Violent storms will batter cliffs and promenades along the south coast this weekend, with tidal surges and gale-force winds set to cause more flooding for days to come. Forecasters warned that there would be no let-up in the severe weather as defence chiefs committed 5,000 military personnel to the flood relief mission.

Two people were killed late on Friday in the stormy weather and the high winds left more than 16,000 homes in north Wales without power.

A cruise ship passenger died and another was airlifted to shore after their 22,000-tonne vessel was hit by a freak wave in the English Channel. Water crashed through a window, injuring a number of the 735 passengers. An 85-year-old male passenger and a woman passenger in her 70s were airlifted off the ship. The male passenger later died.

In Holborn, central London, a woman died and a man was taken to hospital after a building collapsed on to a car. The accident happened at 11.05pm last night opposite Holborn tube station, a Metropolitan police spokesman said. "There were two occupants in the car and a woman was pronounced dead at the scene. A man was pulled from the car and was taken to hospital, where he is in a stable situation at the moment."

A man also died in hospital on Friday night after being hit by a falling tree in his garden in Gwynedd during Wednesday's storm.

The Environment Agency said the misery would continue into next week.
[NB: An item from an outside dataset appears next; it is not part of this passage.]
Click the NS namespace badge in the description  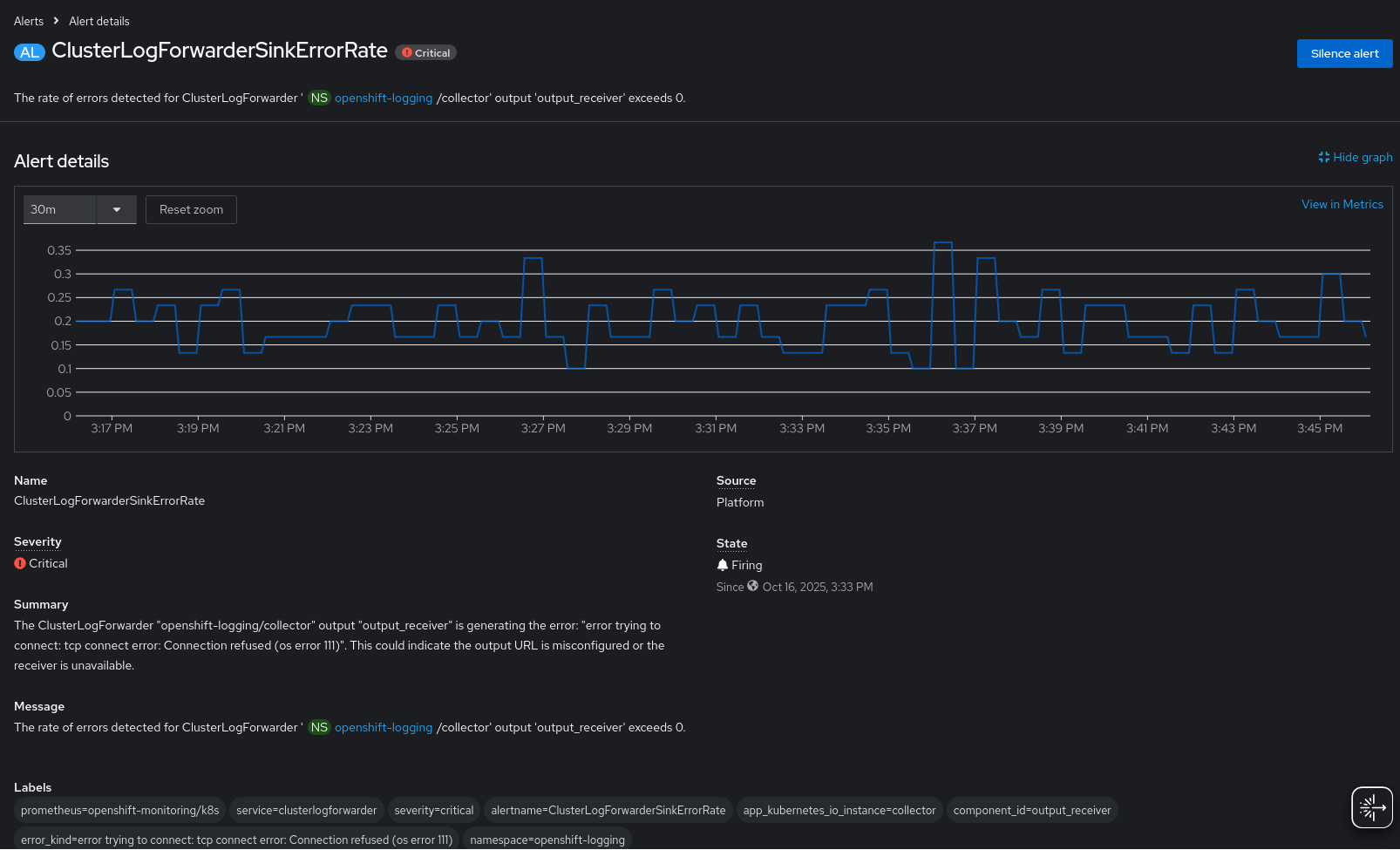point(319,98)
By late Friday it had issued 23 severe flood warnings - meaning there is a threat to life - along the Thames, the Severn at Gloucester, on the Somerset Levels, and on the south coast, along with hundreds more flood warnings and alerts across England and Wales.
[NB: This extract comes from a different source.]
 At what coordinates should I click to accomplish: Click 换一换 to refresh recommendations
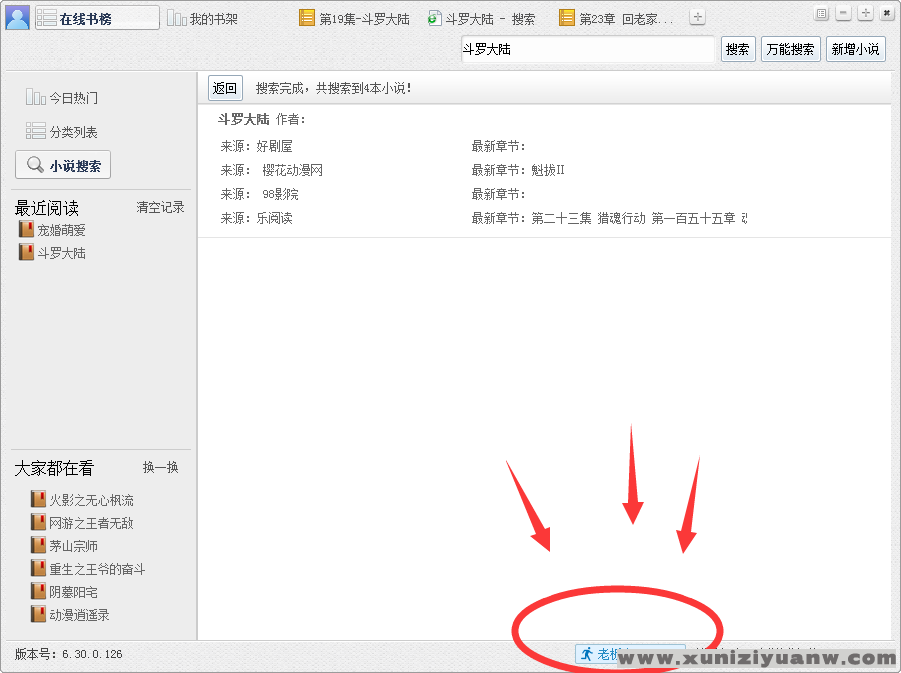coord(160,467)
Forecasters said that high sea levels and waves up to 10 metres (33ft) high created a high risk of flooding to parts of the Dorset coast this weekend, particularly Christchurch, Chiswell and Preston.

Major General Patrick Sanders, assistant chief of defence staff, told a Whitehall briefing that 2,200 sailors, soldiers and RAF crews were involved in the relief effort and a further 3,000 military personnel were on standby. "This is not our day job. Our day job looks more like Afghanistan, but our role is to defend the country from any threats, and that includes weather as well," he said.

The RAF earlier deployed a Tornado reconnaissance jet to capture images of the flood-ravaged Thames valley, where more than 1,000 homes were evacuated and 11 military helicopters were ready to be called into action. The Thames has risen to its highest levels in 60 years, forecasters say, with communities in Windsor, Maidenhead, parts of Surrey, Buckinghamshire, west Berkshire and Reading at risk of significant flooding in the coming days.

The exceptional weather has prompted the Environment Agency to pause its controversial redundancy programme - the subject of heated exchanges between David Cameron and Ed Miliband during prime minister's questions - because it was "quite rightly prioritising incident response".

The prime minister said on Friday that the government was "fighting on every front to help people". He said: "We are making sure that today, before the next rise in the level of the Thames over the weekend, we do everything we can to protect more homes and protect more communities.

"Of course I am very sorry for any way that people have suffered. What we have tried to do is stand up the emergency response arrangements as quickly as we could," he added.